I taste every one of his words, feeling their jagged edges cutting into me. “I never slept with him,” I croak out, my neck hurting from being bent in such an awkward position, making it difficult to speak. “I don’t know— why he’d do that. Maybe he saw my throat in passing. I’m—I’m sorry.”

“You think I’m stupid?” he laughs diabolically, “I can’t believe I ever loved you. You disgust me.” Insults fly from his mouth like rocks from an angry horde of people seeking retribution.

“What did you think? You were going to leave me for him? Guess what? You’re not getting a fucking happily ever after.” My eyes widen. What does that mean? What’s he going to do?He lets go of my hair and I hear what I think is him ripping off his shirt behind me.

The next thing I know is the taste of his cologne mixed with my salty tears as he ties his button down around my mouth.

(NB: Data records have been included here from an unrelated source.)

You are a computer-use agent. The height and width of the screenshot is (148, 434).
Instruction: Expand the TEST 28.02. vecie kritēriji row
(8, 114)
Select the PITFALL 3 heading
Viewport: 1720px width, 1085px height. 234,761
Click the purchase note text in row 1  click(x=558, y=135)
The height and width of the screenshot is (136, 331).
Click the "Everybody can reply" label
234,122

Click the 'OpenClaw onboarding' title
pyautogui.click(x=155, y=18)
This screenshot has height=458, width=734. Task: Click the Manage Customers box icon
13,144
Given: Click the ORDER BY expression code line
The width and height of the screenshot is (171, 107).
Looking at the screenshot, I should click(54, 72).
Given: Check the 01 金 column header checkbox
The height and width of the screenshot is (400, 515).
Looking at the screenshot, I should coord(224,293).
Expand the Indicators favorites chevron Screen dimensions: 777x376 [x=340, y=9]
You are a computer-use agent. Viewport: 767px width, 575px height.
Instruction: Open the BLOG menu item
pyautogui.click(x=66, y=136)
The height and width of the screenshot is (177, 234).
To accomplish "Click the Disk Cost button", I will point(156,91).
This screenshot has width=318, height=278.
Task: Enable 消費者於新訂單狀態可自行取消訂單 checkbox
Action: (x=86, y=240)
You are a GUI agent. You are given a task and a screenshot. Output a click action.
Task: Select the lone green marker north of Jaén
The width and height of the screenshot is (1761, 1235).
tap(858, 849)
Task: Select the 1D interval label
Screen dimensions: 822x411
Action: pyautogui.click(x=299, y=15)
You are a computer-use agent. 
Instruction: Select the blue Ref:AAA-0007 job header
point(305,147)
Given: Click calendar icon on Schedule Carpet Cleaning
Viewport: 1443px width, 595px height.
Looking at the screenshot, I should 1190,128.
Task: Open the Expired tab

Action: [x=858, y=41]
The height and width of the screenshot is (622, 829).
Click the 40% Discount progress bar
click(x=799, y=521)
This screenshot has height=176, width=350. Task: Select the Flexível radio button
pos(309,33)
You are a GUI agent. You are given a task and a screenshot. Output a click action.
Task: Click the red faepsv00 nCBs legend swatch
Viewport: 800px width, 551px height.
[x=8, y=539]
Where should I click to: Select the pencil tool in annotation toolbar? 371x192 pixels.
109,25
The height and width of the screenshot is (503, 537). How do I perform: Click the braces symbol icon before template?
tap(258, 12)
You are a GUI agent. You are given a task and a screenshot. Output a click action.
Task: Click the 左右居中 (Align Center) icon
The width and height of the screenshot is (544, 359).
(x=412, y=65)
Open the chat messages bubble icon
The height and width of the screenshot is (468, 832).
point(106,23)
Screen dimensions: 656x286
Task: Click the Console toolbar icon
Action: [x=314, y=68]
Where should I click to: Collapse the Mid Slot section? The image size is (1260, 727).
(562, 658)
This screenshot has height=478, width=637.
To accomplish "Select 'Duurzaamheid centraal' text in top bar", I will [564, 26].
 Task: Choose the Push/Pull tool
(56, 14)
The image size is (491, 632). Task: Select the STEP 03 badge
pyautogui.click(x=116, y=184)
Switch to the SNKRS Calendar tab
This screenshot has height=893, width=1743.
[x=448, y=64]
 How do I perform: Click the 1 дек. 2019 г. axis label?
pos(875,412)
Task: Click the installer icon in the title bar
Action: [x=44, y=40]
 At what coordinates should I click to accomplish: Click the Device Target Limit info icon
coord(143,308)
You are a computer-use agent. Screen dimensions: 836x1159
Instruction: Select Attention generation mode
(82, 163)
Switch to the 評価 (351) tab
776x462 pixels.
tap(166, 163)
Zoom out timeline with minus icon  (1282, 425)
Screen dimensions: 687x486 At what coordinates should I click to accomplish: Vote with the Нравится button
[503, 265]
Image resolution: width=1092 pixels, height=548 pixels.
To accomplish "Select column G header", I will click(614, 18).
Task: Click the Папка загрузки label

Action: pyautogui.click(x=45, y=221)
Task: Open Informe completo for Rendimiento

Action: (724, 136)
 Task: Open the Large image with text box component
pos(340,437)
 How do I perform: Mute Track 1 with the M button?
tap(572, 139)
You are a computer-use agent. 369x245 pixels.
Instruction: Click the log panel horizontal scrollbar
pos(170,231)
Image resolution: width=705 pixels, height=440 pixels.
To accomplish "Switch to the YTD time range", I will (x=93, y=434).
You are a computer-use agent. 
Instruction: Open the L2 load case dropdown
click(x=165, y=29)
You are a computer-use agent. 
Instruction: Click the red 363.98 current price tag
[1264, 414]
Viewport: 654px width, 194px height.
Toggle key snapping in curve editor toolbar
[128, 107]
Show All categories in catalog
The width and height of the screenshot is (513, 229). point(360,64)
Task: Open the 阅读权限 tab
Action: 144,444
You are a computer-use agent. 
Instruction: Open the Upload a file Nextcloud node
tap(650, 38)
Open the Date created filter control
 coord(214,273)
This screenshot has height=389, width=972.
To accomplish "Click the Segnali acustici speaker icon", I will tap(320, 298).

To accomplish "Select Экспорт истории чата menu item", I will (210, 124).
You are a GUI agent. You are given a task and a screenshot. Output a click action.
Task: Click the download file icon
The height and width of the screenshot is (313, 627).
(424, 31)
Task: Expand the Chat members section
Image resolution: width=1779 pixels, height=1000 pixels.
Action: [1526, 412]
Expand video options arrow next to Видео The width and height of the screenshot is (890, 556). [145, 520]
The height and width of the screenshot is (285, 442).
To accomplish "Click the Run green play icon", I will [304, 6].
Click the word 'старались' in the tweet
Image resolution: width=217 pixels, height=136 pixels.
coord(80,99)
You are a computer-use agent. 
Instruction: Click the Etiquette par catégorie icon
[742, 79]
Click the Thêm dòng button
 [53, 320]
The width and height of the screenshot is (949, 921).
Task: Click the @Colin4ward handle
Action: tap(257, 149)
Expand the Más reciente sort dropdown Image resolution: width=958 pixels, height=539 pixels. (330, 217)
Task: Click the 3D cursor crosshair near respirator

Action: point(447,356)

I scream and scream while trying to suppress a wave of nausea that hits me.

“Shut up. No one can hear you,” he says calmly as he comes around. But I scream anyway. I scream until I can’t scream anymore, until all that escapes is silence.

Once he’s convinced I’m tightly bound, he grabs a chunk of my hair and without warning, snatches me off the chair. My body hits the floor hard as he drags me across it while I scream again, but all that comes out is a muffled cry. No one’ll hear me as I die.

I’m sorry Mama.

He drops me on the floor like a sack of unwanted junk. My cheek hits the ground as he climbs on top of my back. Fear and panic mingle inside every inch of my body.

He pulls my hair once again, pulling until the back of my head touches his chest. “Does that hurt?” The air stalls in my lungs and I try to nod, but I can’t move my head. I hope it ends quickly, but I know he’ll kill me slow, enjoying every tear of skin and every drop of blood.

“How about this?” I don’t even have a second to register what he just said before he slams my face onto the cold, hard floor. An explosion of pain shoots from my nose and I taste what I think is blood dripping down my throat.

I can’t breathe! I can’t breathe!

My chest is ablaze. I’m going to drown in my own blood. My nose hurts. I think he broke it. Pushing my face up just an inch brings some air back into my lungs. That’s when I notice the pool of blood on the ground where my nose had been. There’s so much of it but it doesn’t stop, I keep losing more.

His hands grab at my thighs as he lifts my dress and shoves my panties down and off my legs. I know what he’s about to take from me but I’m too worried about dying to care. Grabbing my hair, his voice slithers against my neck. “If you fight me, if you so much as do anything I don’t like, I’m going to make this hurt. So be a good little slut and spread your legs.”